I am trying to compute the mean of a variable using a simple, recursive implementation:
m <- 0 # initialize mean
for(irep in 0:999){
# new data point
new_data <- rnorm(1,2,1)
# recursive formula for sample mean
m = (irep/(irep+1)) * m + (1/(irep+1)) * new_data
}
Here, m
will quickly converge to 2, which corresponds to the mean of the normal distribution where we generate new data points from.
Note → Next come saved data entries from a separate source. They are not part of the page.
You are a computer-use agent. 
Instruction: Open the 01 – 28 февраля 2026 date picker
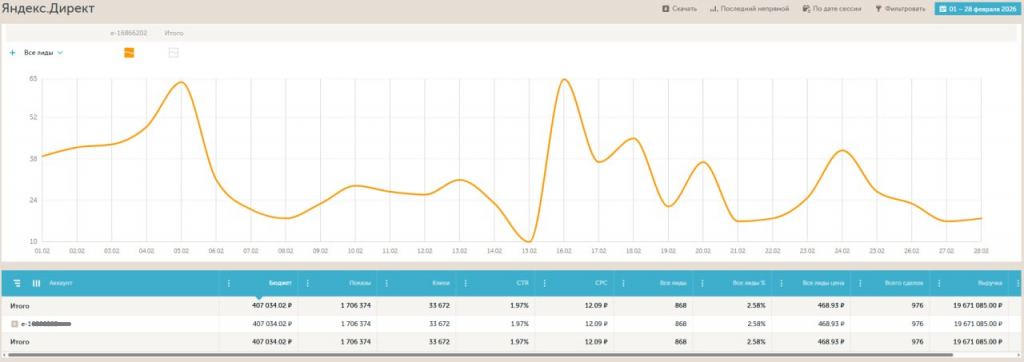[x=976, y=9]
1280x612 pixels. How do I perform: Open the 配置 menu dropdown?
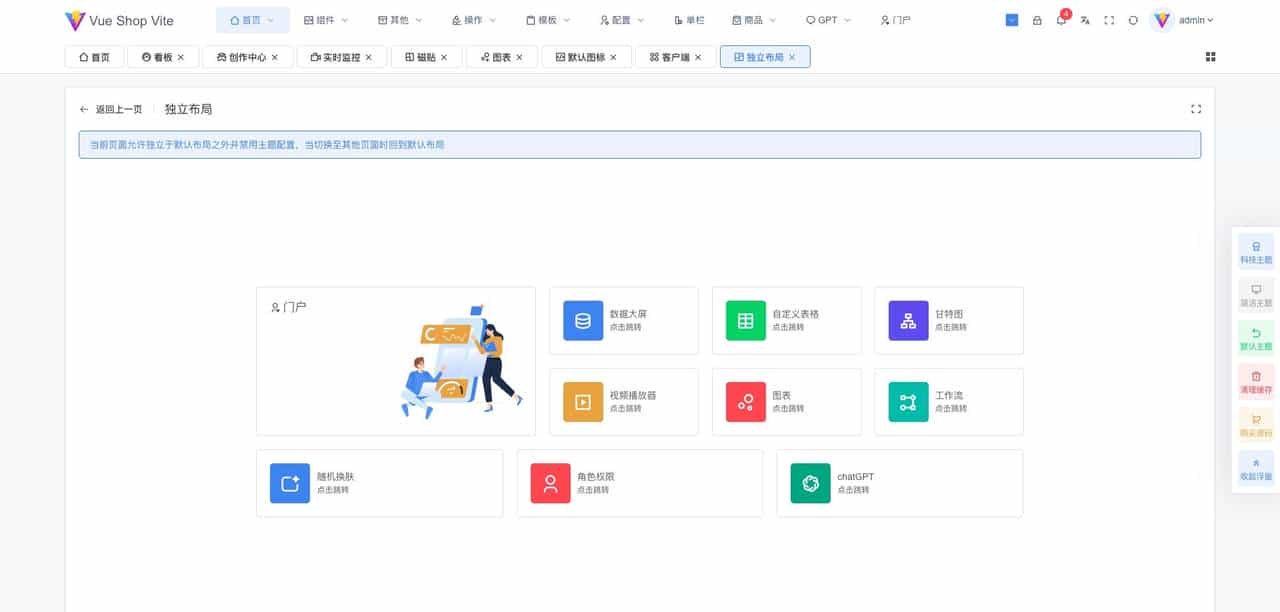pos(620,19)
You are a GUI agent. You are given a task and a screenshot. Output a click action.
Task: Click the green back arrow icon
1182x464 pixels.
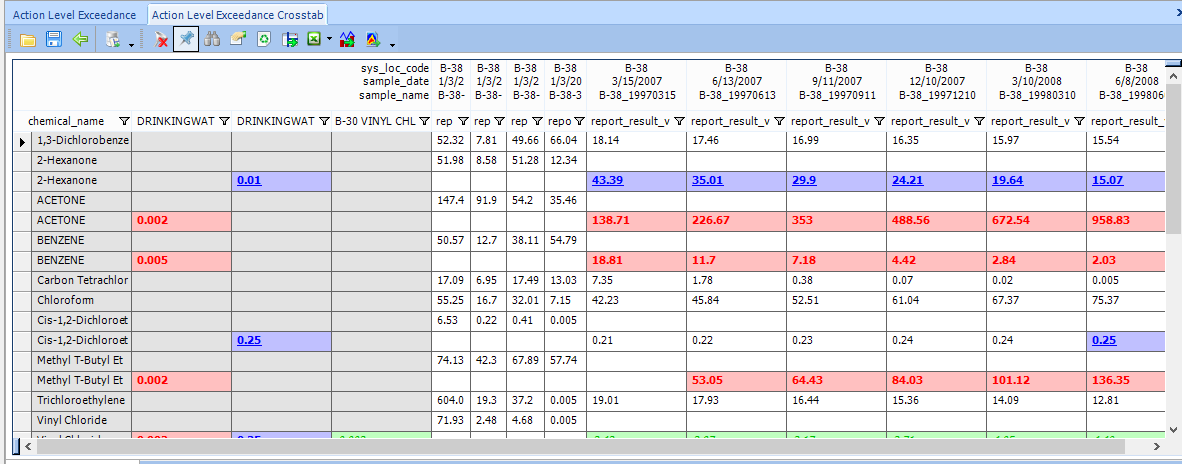(x=81, y=40)
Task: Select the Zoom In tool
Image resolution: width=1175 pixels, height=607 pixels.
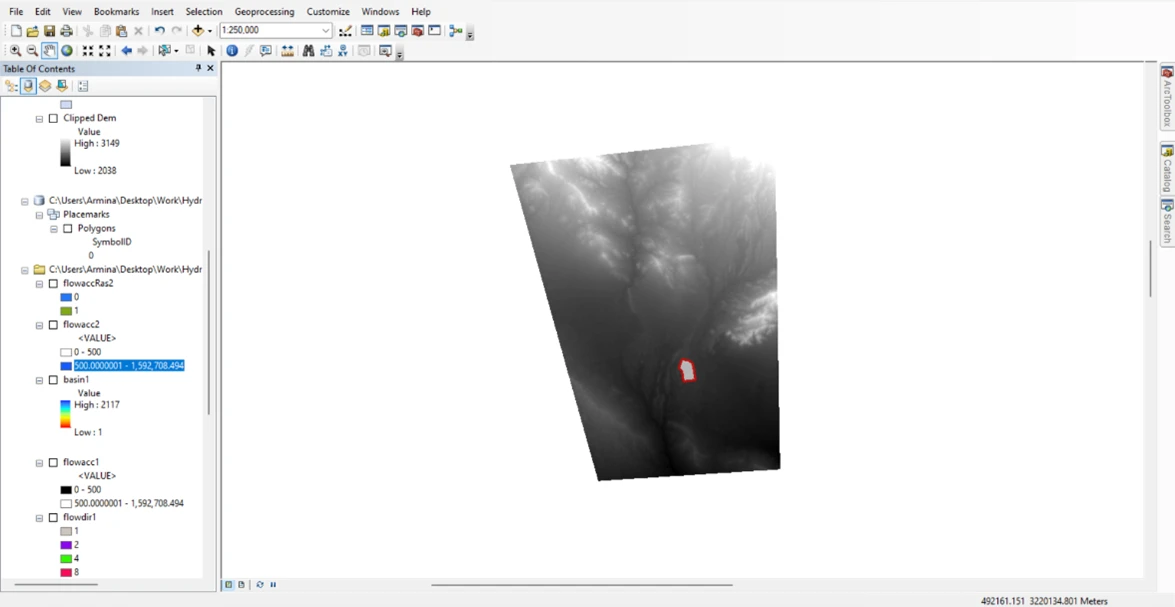Action: point(15,50)
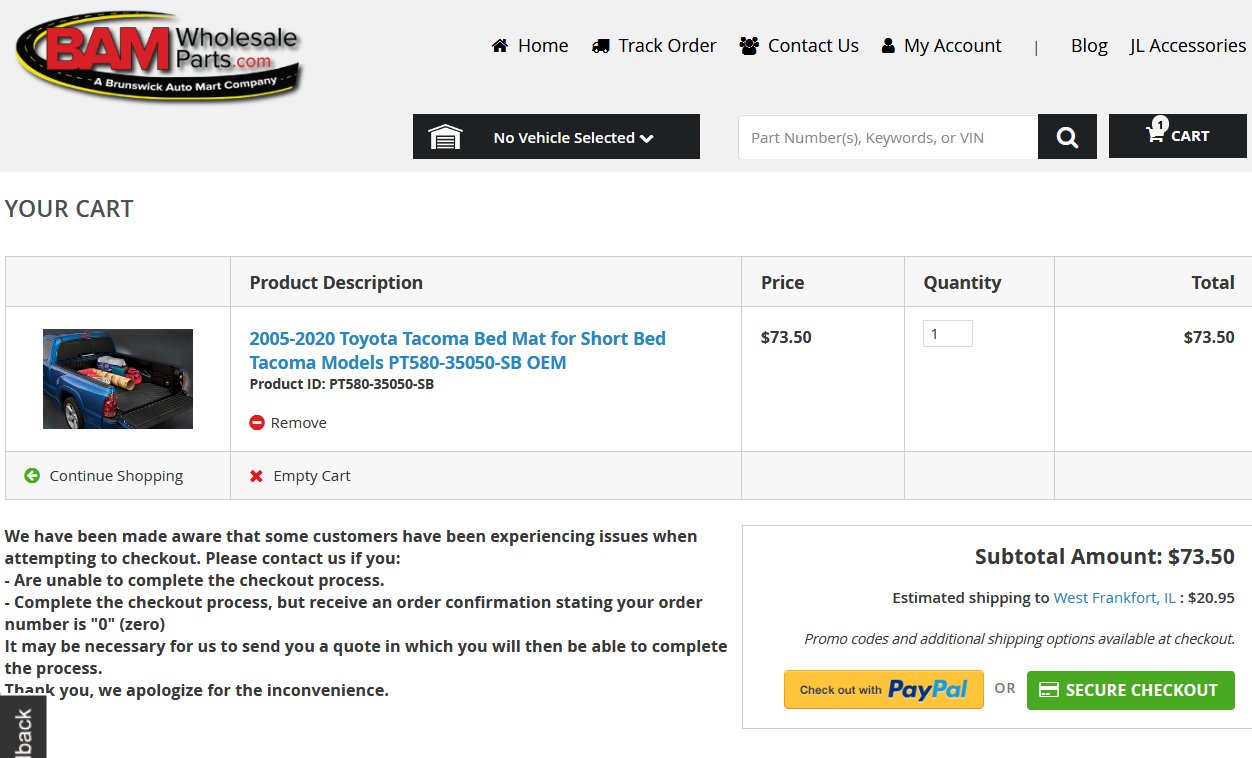Open the Tacoma Bed Mat product thumbnail
Viewport: 1252px width, 758px height.
(118, 379)
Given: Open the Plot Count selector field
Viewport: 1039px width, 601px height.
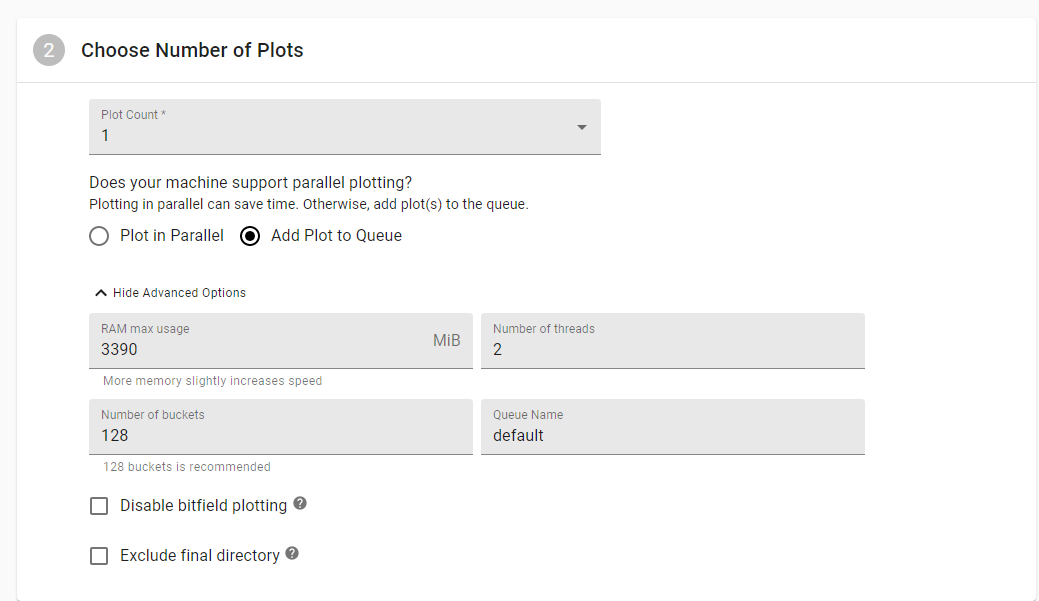Looking at the screenshot, I should coord(345,127).
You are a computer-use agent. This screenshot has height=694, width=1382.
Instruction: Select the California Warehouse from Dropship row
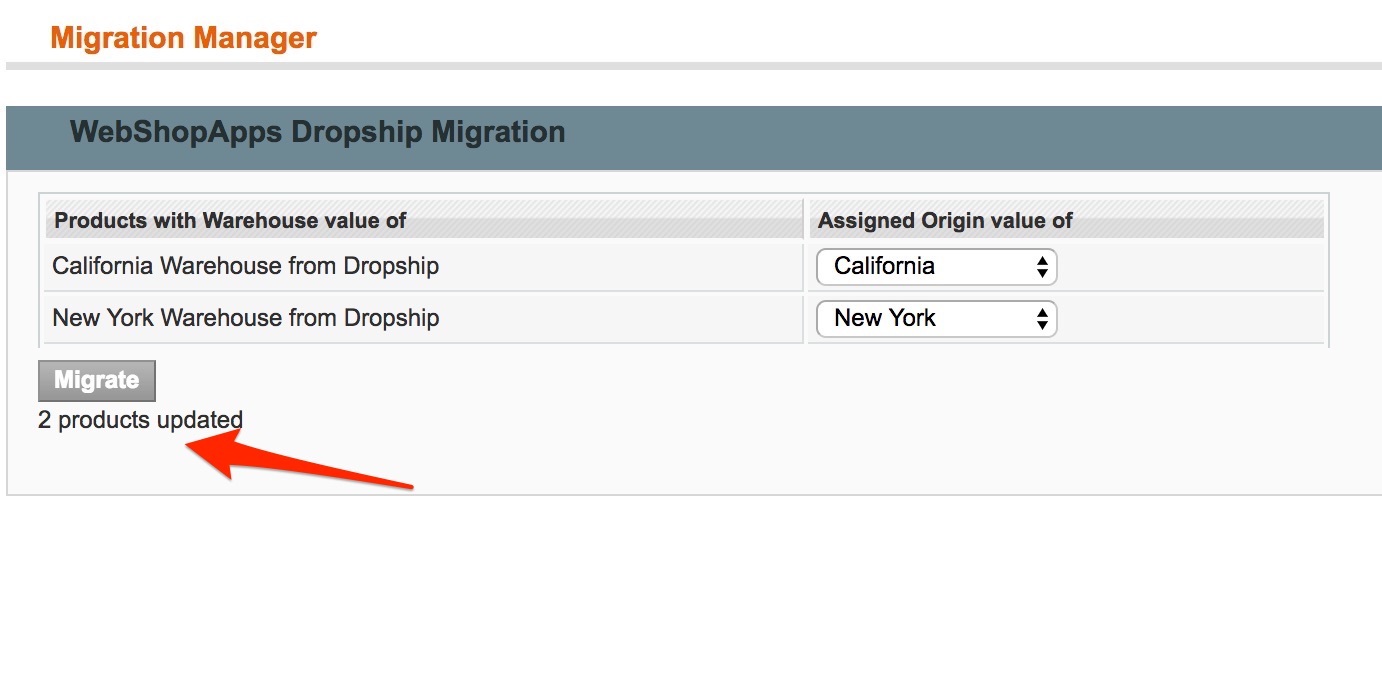point(245,266)
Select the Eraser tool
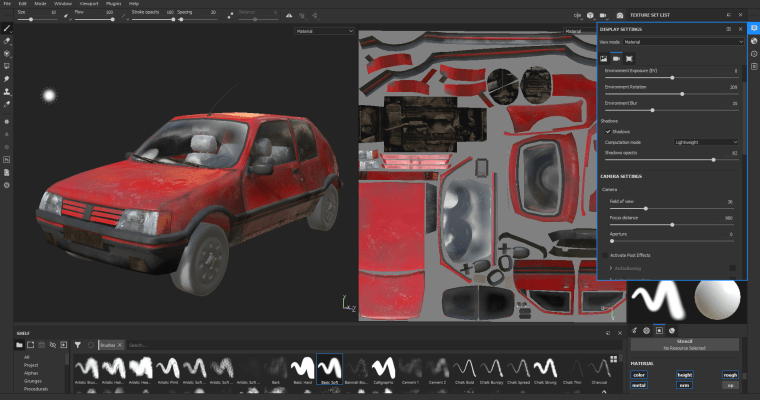The width and height of the screenshot is (760, 400). (7, 41)
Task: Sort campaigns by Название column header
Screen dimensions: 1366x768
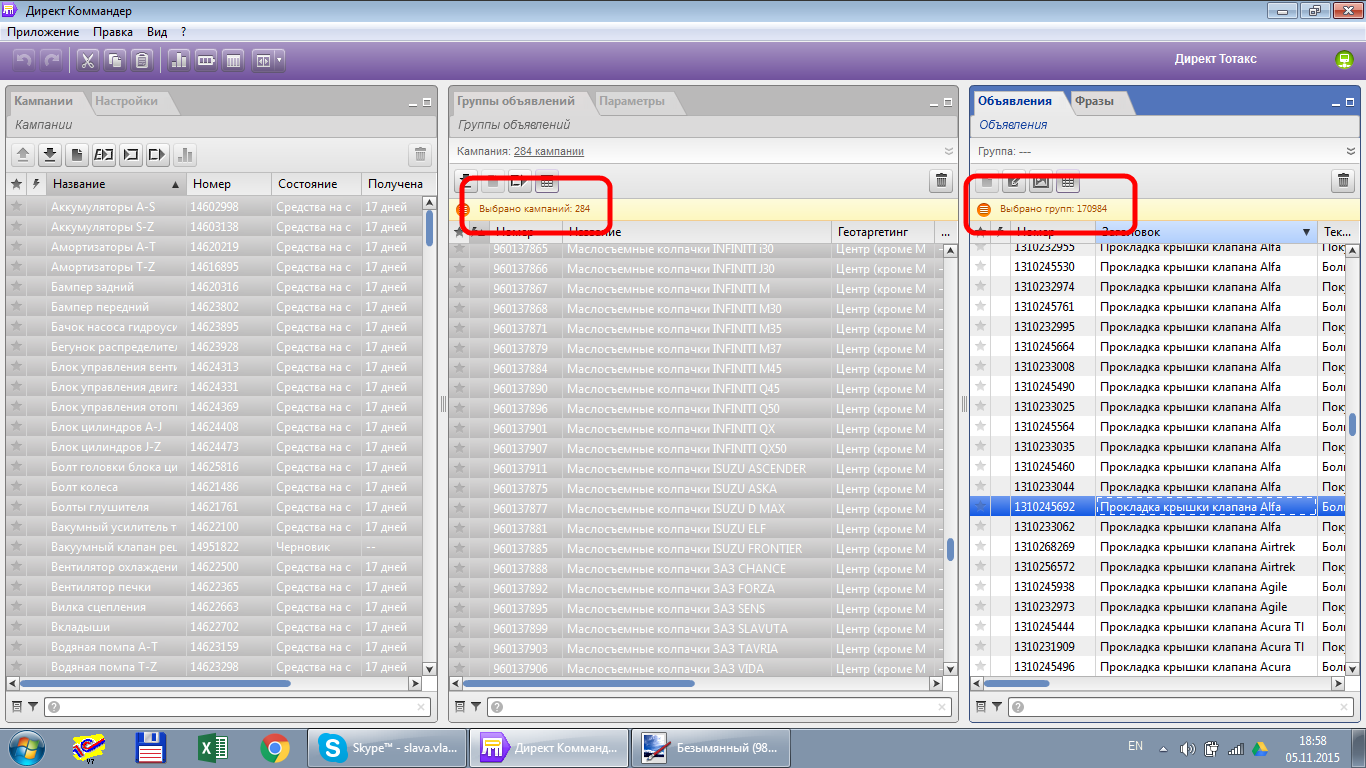Action: click(x=110, y=184)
Implementing something similar in Rcpp:
#include <RcppArmadillo.h>
// [[Rcpp::depends(RcppArmadillo)]]
using namespace Rcpp;
// [[Rcpp::export]]
double rec_mean(int sample_size){
double m = 0; //initialize mean
for(int irep = 0; irep < sample_size; irep++){
// new data
double new_data = R::rnorm(2,1);
// mean recursive update
m = ((irep)/(irep+1)) * m + (1/(irep+1)) * new_data;
}
return m;
}
This code does not show the expected behavior. Instead, it returns the initial value. Can somebody enlighten me where my error in this translation from R to Rcpp is?
In this line:
m = ((irep)/(irep+1)) * m + (1/(irep+1)) * new_data;
You are dividing an int
by another int
twice. In C++, integer division returns another integer, discarding the remainder.
To get what you want, force the divisions to be done in floating point:
m = ((irep)/(irep+1.0)) * m + (1.0/(irep+1.0)) * new_data;